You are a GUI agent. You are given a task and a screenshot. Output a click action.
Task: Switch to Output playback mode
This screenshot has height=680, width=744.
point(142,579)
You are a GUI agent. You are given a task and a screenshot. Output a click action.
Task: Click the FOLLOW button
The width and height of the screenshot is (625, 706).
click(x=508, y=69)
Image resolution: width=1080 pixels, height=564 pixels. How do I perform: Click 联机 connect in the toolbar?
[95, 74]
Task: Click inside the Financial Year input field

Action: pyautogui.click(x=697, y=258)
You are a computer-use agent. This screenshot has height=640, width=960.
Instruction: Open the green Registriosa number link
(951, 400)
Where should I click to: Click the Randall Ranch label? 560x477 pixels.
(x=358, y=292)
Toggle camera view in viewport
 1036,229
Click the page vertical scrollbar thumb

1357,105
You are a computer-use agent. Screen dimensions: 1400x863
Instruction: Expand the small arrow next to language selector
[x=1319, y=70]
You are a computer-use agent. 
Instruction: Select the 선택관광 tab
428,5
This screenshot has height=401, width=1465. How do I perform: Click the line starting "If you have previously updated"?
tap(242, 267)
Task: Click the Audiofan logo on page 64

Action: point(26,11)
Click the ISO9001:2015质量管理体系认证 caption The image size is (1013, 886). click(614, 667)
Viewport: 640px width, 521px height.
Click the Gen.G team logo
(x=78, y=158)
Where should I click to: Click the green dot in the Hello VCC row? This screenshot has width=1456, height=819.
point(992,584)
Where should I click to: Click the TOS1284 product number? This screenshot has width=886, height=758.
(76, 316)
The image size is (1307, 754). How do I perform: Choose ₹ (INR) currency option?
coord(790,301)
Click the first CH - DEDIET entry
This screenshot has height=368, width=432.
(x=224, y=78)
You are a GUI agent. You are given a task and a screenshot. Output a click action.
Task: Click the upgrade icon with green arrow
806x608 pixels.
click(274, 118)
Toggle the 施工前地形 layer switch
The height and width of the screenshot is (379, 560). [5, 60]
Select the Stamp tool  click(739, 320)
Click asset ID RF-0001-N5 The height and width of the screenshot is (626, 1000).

────

INSTRUCTIONS FOR THE TASK
Only lines containing "computer" belong in the answer; copy every such line from the records.

RESPONSE TO THE EXERCISE
You are a computer-use agent. This screenshot has height=640, width=960.
You are a computer-use agent. Screen dimensions: 1400x863
You are a computer-use agent. 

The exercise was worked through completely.